The relevant section that allows your first example is 8a. You are not allowed to use a variable, unless it’s a const variable initialized to a constant expression. So using the name of a const variable of integral type that is initialized to a constant expression is legal, as in your first example. Numeric constants are constant expressions, so size is a const variable initialized to a constant expression, which is A-OK.
However, due to point 2, function calls are only constant expressions if they are both declared constexpr and already defined. So, for a standard library function to be usable in an array expression in your code, it would need to be declared constexpr and also defined in the header file.
The standard does not say that stoi() qualifies, although I don’t think anything in it directly forbids some implementation from providing that as an extension.
I'm just wondering whether sentences like const int N=10 will be executed at compilation time. The reason I'm asking is because that the following code will work.
int main()
{
const int N=10;
int a[N]={};
return 0;
}
But this one wouldn't.
int main()
{
int N=10;
int a[N]={};
return 0;
}
The compiler must generate code "as if" the expression was evaluated at
compile time, but the const itself isn't sufficient for this. In
order to be used as the dimension of an array, for example, expression
N must be a "constant integral expression". A const int is
a constant integral expresion only if it is initialized with a constant
integral expression, and the initialization is visible to the compiler.

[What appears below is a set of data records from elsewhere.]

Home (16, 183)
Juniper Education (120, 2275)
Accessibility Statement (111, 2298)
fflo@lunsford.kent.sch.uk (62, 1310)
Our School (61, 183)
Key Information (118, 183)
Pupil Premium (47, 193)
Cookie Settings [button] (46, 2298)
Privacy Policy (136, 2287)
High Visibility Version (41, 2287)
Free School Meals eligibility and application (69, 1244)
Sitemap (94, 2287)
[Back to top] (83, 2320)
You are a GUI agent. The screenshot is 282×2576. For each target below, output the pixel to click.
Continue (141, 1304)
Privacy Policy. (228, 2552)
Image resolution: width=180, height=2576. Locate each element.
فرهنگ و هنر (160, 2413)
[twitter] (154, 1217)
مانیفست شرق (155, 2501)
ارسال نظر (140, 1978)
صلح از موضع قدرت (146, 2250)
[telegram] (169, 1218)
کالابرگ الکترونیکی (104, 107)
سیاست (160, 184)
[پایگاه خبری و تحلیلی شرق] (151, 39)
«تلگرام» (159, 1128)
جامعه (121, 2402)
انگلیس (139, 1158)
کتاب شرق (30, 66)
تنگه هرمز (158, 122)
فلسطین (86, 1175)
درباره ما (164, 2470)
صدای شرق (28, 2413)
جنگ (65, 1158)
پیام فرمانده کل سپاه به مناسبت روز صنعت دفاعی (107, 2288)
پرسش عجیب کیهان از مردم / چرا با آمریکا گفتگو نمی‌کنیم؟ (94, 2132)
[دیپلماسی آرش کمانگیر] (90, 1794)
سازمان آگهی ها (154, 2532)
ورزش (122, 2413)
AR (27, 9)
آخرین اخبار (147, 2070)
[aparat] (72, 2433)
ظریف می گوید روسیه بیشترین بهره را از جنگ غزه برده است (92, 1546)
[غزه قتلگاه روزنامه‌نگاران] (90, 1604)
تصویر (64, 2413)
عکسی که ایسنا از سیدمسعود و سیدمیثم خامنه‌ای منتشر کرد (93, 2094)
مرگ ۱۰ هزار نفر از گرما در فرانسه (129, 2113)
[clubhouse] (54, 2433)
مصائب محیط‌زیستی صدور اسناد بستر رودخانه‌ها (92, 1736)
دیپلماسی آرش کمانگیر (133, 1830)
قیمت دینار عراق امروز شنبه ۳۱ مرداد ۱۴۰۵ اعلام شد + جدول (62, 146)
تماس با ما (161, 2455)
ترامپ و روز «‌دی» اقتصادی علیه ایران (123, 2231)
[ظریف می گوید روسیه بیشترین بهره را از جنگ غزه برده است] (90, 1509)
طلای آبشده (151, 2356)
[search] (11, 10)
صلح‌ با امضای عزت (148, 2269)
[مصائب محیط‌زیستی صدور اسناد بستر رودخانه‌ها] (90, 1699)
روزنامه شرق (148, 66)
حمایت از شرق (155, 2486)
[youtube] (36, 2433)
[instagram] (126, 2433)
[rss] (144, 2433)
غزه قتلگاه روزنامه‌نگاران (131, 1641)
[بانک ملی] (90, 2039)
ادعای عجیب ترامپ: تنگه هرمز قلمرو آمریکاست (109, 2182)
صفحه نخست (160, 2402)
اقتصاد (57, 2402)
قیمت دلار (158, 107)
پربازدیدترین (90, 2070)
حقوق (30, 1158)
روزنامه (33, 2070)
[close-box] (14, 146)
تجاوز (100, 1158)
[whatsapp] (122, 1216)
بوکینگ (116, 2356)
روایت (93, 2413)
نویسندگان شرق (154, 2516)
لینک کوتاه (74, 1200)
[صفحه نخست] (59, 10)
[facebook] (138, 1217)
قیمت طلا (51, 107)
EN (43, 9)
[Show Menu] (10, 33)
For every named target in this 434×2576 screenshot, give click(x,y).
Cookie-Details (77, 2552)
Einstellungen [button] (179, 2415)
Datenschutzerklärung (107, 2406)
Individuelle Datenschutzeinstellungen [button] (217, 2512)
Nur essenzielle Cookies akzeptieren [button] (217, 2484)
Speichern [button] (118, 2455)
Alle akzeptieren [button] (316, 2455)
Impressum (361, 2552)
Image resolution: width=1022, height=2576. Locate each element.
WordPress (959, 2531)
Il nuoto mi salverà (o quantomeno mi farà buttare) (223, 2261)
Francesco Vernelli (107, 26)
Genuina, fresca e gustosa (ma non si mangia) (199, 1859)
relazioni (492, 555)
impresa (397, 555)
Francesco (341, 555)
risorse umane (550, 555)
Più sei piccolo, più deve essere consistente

(Something like extern int const N;, for example, can't be used in
a constant integral expression.)
To be a constant integral expression, however, the variable must be
const; in your second example, the behavior of the compiler and the
resulting program must be "as if" the expression were only evaluated at
runtime (which means that it cannot be used as the dimension of an
array). In practice, at least with optimization, the compiler likely
would evaluate N at compile time, but it still has to pretend it
can't, and refuse to compile the code.
The compiler will probably evaluate both of the examples you provided at compile time, since even though the int N = 10; isn't const, you're not changing it anywhere and you're only assigning a constant value to it, which means the compiler can optimize this.
I recommend you take a look at the constexpr keyword introduced in C++11, which is exactly about being able to evaluate things at compile time.
Compilers will resolve const variables to literals at compile time (and also const expressions, see constant folding). The reason that the first method works is that compiler knows how much space to allocate (10*sizeof(int)) to a in the first method. In the second method the value of N is not known at compile time, and as such there is no way for the compiler to know how much space to allocate for a. Hope that helps.
This sort of thing is an implementation detail that technically is up to the compiler to choose. It could be different on different platforms.
In practice, with the most common compilers:
const int sometimes is and sometimes isn't baked at compile time. For example, the compiler clearly can't hardcode the value of a below into the object file:
int foo( int x )
{
const int a = x+ 1;
return a * 2;
}
In that function, const means it is only constant within the scope of foo(), but it is still a local stack variable.
On the other hand, const int x = 5 seems to be a literal that is usually resolved at compile time by GCC and MSVC (except sometimes they don't turn it into a literal for reasons unclear). I've seen some other compilers that won't turn it into a literal, and always put const int on the stack like an ordinary local variable.
const static int is different, because its scope is static, which means it outlives the function it is declared in, which means it will never change over the life of the program. Every compiler I've ever worked with has turned const static primitives into compile-time literals.
Objects with constructors, however, will still need to be initialized at runtime; so
class Foo {
Foo() : { CallGlobalFunction(); }
};
const static Foo g_whatever;
cannot be optimized into a literal by the compiler.